----- RECORDS TO USE

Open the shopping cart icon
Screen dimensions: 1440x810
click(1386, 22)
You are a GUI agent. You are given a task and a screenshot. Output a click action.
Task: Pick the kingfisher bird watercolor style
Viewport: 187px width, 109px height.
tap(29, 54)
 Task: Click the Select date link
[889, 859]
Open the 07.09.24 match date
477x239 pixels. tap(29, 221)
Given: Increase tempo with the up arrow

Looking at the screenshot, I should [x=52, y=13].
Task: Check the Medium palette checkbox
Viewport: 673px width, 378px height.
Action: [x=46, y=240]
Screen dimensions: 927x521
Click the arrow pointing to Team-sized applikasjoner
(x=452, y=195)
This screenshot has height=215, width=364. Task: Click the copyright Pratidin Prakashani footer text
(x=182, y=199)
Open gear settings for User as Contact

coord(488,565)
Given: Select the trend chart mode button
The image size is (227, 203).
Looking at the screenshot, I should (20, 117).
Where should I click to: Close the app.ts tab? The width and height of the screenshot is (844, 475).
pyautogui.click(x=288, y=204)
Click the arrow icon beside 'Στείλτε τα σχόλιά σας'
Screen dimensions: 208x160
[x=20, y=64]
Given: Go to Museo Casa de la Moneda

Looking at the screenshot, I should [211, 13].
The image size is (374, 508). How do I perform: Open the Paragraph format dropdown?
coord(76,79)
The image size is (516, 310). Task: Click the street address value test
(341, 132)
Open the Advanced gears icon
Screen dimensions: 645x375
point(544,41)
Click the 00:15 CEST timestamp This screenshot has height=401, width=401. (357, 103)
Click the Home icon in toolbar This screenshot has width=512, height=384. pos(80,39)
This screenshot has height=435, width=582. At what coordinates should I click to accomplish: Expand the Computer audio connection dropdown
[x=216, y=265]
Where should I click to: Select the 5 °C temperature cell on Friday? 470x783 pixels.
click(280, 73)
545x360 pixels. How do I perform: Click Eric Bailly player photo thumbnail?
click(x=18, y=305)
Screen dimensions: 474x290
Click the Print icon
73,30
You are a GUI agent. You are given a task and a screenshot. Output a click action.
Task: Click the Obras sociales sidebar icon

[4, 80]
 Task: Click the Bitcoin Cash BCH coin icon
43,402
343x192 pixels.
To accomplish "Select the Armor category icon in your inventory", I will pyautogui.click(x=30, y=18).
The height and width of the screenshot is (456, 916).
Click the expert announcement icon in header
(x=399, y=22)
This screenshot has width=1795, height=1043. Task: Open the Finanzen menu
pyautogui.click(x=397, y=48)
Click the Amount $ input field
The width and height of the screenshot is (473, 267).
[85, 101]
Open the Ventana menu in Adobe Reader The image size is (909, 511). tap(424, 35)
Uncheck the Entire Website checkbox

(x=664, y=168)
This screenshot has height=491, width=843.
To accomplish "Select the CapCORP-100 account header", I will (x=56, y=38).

----------

**PROBLEM REQUIREMENTS**
Retype exactly the lines of the data above that fall between the line with "Viewport: 673px width, 378px height." and the line with "Given: Select the trend chart mode button", inclusive, and add nothing.

**RESPONSE FOR THIS EXERCISE**
Viewport: 673px width, 378px height.
Action: [x=46, y=240]
Screen dimensions: 927x521
Click the arrow pointing to Team-sized applikasjoner
(x=452, y=195)
This screenshot has height=215, width=364. Task: Click the copyright Pratidin Prakashani footer text
(x=182, y=199)
Open gear settings for User as Contact

coord(488,565)
Given: Select the trend chart mode button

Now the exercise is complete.